Watch the video where I demonstrate how to draw light and dark ovals of different sizes as relaxed as possible.
Recording: De Foto Firma
Exercise: Try to imitate the exercise from the video. Move your arm as relaxed as possible, without bending your wrist or squeezing your pencil. Start the movement in the air before you hit the paper. Let your hand gently glide over the paper while drawing. Try it both clockwise and and counterclockwise.
Exercise 2: While rotating flat ovals, move up or down on your paper. Let your hand gently slide over the paper on the side of your little finger and keep your wrist and fingers relaxed. Try to keep the ovals the same width. It now becomes a so-called helix.
In a tornado, that helix becomes wider towards the top and sometimes changes direction.

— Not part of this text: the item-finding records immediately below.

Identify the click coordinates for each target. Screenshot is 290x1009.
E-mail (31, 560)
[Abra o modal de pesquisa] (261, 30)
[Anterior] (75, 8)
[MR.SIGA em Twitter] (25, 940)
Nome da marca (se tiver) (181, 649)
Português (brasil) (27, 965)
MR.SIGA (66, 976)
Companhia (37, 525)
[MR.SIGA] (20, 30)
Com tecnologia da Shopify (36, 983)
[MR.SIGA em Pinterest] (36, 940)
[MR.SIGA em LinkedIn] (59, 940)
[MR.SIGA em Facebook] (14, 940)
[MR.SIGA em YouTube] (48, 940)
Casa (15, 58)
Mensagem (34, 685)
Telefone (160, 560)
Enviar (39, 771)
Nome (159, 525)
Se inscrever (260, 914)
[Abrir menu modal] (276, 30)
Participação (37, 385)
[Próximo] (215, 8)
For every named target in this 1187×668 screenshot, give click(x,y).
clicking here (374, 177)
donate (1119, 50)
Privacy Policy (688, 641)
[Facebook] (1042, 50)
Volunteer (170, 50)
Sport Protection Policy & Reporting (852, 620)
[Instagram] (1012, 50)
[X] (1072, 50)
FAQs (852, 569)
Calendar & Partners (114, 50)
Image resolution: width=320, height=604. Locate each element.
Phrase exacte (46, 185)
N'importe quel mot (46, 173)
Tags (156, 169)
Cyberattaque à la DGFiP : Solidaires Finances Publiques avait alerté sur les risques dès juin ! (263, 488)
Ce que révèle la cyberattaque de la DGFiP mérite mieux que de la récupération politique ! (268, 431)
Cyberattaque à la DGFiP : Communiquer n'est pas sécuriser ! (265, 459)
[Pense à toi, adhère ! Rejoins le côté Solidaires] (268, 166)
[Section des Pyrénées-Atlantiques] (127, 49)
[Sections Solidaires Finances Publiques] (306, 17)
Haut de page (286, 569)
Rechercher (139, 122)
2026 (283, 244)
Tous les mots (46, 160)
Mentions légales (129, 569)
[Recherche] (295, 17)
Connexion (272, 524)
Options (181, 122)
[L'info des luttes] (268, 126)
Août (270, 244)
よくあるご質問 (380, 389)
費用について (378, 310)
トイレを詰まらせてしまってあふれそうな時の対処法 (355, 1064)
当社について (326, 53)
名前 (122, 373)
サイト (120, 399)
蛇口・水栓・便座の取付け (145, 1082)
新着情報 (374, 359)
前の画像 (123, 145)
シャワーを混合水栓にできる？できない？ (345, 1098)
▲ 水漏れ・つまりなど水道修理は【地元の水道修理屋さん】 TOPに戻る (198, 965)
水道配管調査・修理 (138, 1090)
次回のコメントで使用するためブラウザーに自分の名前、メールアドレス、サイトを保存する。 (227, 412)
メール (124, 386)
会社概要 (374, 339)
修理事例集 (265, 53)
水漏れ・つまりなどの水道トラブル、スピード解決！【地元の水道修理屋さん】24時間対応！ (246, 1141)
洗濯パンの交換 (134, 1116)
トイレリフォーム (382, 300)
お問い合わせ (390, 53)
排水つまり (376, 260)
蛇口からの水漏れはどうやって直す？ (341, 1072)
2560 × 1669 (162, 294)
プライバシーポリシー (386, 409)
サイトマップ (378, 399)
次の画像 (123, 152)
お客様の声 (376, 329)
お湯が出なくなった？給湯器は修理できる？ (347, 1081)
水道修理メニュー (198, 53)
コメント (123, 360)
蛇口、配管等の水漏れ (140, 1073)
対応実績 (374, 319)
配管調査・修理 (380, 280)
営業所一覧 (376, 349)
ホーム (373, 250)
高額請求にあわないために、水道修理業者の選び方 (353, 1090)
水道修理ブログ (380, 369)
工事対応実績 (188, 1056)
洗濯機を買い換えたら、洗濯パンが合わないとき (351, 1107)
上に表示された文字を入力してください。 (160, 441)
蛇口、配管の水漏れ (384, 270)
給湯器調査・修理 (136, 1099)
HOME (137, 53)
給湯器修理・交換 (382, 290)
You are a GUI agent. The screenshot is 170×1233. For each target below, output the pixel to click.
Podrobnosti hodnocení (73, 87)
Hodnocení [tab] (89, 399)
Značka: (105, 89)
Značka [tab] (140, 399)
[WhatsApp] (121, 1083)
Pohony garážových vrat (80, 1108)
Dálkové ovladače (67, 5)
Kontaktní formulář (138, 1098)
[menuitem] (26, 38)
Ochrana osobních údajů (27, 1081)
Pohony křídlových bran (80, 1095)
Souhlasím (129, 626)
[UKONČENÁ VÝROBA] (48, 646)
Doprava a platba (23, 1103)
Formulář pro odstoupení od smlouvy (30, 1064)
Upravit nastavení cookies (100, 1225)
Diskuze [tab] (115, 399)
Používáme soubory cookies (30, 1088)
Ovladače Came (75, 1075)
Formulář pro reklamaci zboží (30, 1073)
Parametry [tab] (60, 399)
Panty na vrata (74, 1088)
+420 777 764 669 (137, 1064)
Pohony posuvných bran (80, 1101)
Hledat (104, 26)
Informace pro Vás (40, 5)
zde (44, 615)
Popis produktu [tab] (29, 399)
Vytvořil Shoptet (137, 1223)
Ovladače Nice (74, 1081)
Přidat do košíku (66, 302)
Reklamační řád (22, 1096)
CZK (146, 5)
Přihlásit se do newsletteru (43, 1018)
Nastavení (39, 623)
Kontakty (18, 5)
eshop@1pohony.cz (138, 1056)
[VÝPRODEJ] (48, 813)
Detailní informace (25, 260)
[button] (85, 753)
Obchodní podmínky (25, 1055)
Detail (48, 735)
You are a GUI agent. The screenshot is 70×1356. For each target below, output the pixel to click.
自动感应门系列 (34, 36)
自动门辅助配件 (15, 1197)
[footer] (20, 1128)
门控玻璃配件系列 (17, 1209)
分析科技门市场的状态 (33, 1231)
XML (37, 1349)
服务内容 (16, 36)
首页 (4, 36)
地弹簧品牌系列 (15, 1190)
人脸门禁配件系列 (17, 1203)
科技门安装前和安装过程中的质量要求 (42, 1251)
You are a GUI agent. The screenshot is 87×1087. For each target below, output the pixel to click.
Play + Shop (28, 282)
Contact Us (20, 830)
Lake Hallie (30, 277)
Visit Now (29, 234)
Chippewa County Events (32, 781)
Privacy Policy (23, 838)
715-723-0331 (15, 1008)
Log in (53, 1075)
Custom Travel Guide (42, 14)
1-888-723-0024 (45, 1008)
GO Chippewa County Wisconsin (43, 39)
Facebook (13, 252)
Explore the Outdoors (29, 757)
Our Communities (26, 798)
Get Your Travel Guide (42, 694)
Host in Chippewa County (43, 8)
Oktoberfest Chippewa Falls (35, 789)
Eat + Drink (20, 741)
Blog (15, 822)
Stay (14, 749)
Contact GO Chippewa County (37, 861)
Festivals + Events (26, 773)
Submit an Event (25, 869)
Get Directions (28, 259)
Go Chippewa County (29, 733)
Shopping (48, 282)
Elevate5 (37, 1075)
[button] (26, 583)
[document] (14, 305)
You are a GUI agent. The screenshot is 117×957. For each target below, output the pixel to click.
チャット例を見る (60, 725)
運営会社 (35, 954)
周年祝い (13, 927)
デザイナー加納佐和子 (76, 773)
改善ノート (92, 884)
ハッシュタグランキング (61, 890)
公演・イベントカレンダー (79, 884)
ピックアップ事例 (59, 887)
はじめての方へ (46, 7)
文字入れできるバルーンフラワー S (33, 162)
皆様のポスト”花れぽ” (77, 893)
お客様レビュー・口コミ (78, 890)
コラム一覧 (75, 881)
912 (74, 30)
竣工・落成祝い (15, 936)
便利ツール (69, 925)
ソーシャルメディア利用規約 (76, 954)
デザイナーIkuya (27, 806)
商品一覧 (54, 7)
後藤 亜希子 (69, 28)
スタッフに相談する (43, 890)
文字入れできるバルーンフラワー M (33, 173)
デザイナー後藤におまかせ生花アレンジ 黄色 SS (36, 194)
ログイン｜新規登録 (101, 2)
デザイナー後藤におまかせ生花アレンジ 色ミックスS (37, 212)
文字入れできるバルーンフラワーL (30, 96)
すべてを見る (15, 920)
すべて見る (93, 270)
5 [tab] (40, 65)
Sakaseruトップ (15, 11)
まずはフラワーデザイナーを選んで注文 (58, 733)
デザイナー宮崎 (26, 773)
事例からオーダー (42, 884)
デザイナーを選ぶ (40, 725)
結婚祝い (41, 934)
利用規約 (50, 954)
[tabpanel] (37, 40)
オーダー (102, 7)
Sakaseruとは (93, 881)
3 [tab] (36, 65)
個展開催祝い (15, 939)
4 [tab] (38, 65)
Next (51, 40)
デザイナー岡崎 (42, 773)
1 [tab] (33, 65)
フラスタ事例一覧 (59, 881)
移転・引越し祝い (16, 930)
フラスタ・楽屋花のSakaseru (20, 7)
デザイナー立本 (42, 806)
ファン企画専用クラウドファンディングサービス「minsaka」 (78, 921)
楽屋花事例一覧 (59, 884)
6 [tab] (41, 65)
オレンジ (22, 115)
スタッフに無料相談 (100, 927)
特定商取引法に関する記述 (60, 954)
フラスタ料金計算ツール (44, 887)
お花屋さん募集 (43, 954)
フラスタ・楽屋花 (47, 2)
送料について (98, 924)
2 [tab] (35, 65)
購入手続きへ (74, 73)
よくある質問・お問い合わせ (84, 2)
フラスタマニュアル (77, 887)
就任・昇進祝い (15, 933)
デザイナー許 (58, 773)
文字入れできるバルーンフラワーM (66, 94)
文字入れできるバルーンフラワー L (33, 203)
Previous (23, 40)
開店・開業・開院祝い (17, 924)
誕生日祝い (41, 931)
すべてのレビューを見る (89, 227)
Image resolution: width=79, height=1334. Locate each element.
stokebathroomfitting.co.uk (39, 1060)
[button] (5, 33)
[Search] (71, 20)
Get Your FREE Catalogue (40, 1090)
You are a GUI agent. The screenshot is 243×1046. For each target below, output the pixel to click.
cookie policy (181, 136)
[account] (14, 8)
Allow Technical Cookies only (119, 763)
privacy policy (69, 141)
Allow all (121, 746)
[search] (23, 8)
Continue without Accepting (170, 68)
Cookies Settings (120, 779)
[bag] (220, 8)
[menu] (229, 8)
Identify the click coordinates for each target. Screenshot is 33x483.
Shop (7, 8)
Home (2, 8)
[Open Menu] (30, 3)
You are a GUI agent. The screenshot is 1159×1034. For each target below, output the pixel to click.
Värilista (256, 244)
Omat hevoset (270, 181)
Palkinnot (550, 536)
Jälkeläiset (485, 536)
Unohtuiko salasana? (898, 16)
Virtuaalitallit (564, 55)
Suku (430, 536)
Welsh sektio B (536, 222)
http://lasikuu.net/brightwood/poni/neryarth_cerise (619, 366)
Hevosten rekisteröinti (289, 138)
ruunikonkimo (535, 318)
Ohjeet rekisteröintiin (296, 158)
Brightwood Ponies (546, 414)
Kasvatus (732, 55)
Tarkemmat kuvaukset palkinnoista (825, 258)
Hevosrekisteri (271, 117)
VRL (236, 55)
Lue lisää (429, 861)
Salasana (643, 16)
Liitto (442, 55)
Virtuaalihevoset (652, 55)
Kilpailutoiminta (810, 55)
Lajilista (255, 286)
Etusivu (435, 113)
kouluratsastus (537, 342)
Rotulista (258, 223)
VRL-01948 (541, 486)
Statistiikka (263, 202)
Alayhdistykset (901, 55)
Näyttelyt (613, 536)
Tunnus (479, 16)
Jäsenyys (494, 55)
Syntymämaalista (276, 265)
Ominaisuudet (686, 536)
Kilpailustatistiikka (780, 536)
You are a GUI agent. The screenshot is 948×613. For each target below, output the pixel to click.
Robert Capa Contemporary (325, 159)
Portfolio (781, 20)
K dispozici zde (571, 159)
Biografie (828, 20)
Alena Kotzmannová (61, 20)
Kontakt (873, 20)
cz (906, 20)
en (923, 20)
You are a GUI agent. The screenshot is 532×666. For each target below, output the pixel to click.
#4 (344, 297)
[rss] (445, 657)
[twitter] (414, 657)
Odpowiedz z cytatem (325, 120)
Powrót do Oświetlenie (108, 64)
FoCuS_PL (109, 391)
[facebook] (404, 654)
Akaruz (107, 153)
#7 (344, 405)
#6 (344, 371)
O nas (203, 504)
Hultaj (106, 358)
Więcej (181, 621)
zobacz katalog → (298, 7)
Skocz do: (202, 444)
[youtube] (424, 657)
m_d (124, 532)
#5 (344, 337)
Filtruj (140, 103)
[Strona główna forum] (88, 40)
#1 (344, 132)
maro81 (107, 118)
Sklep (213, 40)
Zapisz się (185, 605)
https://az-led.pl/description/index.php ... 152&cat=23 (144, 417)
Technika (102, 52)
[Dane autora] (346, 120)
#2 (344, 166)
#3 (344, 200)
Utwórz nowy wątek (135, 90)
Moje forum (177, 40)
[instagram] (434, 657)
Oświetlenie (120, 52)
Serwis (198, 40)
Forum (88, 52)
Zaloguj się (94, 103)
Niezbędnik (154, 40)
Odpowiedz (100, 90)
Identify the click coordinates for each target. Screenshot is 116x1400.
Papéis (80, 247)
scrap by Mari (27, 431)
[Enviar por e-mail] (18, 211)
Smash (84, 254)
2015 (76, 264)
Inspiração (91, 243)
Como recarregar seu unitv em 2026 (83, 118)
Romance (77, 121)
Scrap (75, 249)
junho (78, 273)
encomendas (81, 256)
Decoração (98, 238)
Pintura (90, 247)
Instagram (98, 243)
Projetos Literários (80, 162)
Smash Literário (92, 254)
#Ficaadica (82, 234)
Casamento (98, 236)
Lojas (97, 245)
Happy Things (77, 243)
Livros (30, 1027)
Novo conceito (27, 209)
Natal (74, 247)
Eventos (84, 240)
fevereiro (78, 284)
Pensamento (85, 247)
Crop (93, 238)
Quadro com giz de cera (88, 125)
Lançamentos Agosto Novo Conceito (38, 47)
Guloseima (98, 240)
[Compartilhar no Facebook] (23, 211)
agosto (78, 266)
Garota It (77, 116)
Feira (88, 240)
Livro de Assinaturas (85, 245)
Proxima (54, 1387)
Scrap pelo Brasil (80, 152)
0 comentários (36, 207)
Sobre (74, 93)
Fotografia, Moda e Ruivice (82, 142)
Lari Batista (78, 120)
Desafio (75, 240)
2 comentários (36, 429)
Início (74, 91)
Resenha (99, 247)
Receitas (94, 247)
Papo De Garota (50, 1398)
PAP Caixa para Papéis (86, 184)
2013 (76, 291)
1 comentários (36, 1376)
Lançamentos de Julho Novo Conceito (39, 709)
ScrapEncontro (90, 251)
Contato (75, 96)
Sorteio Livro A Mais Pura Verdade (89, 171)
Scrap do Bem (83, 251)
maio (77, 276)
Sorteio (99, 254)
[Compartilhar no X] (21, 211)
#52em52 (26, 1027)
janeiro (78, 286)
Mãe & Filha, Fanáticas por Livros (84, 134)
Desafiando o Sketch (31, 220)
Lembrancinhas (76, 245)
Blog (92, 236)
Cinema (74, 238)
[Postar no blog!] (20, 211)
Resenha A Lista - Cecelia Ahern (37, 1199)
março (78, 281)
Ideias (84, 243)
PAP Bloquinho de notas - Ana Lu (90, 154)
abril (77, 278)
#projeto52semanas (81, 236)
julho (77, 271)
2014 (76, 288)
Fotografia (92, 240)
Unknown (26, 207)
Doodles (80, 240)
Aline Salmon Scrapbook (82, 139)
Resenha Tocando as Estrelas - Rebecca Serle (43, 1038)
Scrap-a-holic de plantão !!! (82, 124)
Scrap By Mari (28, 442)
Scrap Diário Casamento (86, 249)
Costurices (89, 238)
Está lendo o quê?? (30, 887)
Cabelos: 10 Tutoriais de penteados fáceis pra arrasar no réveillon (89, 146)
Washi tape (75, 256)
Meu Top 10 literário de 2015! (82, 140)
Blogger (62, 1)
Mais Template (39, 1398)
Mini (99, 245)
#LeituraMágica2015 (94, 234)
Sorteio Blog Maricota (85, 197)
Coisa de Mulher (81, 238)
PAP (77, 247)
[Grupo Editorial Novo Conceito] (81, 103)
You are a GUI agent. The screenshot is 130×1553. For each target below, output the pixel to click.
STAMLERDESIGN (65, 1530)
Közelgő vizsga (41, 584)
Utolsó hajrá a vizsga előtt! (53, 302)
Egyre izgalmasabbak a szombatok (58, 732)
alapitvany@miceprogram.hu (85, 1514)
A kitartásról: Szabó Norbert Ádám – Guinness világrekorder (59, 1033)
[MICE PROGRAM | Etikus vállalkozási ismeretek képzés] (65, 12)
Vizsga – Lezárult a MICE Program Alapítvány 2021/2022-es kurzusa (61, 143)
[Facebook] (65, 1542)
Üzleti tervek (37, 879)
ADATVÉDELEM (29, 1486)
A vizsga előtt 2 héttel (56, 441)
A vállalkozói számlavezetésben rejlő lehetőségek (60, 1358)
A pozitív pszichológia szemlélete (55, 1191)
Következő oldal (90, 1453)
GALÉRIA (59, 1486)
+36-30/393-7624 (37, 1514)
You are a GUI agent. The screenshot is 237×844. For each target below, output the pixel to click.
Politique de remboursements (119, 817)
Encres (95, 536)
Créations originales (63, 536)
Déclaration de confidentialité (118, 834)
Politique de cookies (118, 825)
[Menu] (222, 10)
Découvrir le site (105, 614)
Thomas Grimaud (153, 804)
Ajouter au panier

Exercise 3: Draw one or more tornadoes. Try small and big ones. Draw your tornadoes in one line, so without letting go of the paper in between! This way your drawing hand becomes increasingly flexible. If you like it, you can make up things that are thrown into the air by the whirlwind. Hopefully everything lands safely on the ground again.
Of course, real screw threads can’t be drawn so casually; the spirally connected ovals must all be drawn equally diagonally and be exactly the same width everywhere. With two vertical assisting lines you ensure that the thread is the same width everywhere. If you draw everything lightly in the beginning, you can then make the thread more real with some light-dark contrast and shadows.